For 14Mhz that comes to about 2pF on your above formula, so that can come from anywhere.
The drain to source capacitance is more that 2pF.  The additional inter-turn capacitance would make it even higher.
But it is not the ~60μH that is ringing with this capacitance.  It is the much smaller leakage inductance which forms an LC tank with this capacitance.  The leakage inductance should be measured with the secondaries shorted.

So with these numbers the LC resonance of the leakage inductance seems plausible.

Paralleling a 47pF capacitor to gate / source does not show any difference in this ringing, paralleling it to the drain / source shows a minor frequency decrease of about 200Khz.
Good.

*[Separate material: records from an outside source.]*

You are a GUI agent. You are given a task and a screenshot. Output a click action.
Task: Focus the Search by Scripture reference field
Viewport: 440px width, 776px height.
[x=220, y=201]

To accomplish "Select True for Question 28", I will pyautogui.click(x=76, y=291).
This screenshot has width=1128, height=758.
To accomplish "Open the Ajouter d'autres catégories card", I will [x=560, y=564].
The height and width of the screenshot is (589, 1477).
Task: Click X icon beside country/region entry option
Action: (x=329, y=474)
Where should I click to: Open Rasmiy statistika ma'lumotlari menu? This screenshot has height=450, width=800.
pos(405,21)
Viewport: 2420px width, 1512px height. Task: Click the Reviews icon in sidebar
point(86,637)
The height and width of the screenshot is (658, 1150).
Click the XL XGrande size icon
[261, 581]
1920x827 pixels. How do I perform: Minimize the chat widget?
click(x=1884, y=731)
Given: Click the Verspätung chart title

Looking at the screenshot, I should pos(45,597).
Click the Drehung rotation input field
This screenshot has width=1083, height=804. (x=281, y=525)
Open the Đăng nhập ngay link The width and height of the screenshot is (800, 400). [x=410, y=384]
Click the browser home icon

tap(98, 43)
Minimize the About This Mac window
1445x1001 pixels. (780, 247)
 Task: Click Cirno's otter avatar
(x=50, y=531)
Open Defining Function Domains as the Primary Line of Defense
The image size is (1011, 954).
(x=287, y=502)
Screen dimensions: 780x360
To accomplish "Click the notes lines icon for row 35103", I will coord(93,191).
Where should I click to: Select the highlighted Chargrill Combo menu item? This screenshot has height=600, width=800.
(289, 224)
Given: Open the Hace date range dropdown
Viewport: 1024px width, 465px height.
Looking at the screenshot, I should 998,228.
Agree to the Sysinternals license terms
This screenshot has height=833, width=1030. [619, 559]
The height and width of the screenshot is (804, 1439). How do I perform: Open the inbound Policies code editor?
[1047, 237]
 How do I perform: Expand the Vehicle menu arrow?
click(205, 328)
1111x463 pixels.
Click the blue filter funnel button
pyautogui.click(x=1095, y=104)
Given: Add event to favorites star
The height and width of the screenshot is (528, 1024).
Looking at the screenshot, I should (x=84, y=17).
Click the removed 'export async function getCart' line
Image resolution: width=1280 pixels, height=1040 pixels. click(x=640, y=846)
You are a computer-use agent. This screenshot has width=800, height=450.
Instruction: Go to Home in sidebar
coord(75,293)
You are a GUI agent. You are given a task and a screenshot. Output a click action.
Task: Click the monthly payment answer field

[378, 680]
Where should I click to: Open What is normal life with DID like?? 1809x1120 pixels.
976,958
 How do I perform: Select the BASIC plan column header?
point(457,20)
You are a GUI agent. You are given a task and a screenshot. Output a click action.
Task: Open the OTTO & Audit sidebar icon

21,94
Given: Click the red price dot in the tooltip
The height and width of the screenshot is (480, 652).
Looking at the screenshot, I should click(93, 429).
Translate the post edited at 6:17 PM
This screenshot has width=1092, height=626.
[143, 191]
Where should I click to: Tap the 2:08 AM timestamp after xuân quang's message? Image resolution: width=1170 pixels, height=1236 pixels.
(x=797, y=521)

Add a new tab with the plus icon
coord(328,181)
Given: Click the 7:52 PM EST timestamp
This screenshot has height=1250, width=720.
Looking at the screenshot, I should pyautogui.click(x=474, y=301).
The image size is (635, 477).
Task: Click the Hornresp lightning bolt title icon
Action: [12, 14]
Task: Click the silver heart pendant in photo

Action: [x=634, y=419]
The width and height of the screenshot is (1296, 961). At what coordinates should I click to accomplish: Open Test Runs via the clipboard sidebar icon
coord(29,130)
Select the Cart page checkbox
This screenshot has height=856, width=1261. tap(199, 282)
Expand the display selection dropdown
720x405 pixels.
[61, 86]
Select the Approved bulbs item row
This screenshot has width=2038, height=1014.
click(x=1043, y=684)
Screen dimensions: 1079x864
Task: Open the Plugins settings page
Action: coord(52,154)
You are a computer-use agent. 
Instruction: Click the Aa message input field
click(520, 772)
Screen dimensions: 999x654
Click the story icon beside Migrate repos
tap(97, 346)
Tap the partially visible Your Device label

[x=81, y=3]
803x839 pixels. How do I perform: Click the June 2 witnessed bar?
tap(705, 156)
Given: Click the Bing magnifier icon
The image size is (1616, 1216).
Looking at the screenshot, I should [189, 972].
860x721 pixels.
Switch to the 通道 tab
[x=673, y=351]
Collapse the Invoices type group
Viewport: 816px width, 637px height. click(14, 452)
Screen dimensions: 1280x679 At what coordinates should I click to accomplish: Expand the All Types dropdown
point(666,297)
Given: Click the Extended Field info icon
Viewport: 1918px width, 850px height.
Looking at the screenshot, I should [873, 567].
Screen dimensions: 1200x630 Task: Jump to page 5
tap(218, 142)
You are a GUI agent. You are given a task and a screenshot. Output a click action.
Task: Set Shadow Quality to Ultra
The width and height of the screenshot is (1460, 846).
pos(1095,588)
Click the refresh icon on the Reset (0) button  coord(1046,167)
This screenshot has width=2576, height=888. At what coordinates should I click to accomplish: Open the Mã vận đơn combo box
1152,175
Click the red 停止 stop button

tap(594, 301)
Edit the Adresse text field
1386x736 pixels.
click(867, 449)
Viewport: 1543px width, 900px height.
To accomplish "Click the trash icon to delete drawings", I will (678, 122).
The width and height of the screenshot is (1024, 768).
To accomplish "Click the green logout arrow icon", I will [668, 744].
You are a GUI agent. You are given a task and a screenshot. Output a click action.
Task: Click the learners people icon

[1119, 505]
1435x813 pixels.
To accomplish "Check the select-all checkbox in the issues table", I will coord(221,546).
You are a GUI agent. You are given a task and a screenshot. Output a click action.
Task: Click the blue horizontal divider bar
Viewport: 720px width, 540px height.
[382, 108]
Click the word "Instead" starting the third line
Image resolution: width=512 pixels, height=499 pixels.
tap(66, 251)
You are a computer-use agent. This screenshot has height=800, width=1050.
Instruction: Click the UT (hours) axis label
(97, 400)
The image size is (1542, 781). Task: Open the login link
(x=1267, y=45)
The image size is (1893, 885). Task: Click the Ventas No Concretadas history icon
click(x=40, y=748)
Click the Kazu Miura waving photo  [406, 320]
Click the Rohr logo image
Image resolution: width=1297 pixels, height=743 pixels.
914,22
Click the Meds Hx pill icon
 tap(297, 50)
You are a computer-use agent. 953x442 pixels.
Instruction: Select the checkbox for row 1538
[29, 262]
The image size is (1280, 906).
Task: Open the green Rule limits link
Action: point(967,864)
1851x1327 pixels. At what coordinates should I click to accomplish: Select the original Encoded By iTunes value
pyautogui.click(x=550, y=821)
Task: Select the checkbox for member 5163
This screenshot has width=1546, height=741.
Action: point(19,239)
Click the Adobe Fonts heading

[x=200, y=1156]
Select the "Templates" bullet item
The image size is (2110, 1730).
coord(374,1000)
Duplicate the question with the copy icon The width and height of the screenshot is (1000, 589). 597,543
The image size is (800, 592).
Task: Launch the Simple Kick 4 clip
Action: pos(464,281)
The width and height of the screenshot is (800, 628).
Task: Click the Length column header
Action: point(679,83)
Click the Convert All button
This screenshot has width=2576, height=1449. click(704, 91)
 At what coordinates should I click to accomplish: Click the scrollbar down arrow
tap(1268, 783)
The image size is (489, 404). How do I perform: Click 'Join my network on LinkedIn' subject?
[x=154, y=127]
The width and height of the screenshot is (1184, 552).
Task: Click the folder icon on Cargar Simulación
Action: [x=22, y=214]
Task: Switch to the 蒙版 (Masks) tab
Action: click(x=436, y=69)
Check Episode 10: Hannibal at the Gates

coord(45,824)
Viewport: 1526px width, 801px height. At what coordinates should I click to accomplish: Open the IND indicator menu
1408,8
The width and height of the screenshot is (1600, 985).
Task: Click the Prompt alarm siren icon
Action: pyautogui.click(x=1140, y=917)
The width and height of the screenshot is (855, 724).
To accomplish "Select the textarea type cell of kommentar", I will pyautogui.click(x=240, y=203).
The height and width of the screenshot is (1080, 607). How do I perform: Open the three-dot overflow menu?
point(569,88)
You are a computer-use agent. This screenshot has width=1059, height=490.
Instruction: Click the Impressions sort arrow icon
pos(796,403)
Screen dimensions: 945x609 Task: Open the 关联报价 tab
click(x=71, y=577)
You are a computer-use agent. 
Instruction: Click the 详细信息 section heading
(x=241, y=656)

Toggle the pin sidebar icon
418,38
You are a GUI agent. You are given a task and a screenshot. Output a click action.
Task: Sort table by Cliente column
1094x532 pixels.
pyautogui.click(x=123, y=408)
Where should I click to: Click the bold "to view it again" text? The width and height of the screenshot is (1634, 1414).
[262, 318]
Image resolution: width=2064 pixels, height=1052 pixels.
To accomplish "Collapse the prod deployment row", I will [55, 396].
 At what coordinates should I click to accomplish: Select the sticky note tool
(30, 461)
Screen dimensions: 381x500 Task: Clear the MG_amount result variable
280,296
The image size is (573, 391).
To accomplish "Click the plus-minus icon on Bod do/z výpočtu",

That confirms that the 14MHz ringing comes from the drain circuit.

However that does not explain the 35.25MHz peak and the 9.416MHz peak with its harmonics.
Please repeat this test with a 100pF capacitor and note whether these peaks are also affected.

In the test with the 4 stacked ceramic magnets, i noticed that when the magnets are attached to the yoke midway a primary, that that primary MOSFET gets hotter (due to the harmonic peaks production).
The other MOSFET stays the same in temperature.  When putting the magnets midway the other primary, then the other MOSFET gets hotter  :o
This means that the magnet forces the alternating magnetic flux out of the core, because the core forms a circular magnetic path and affecting any part of it would affect the inductance of both windings equally.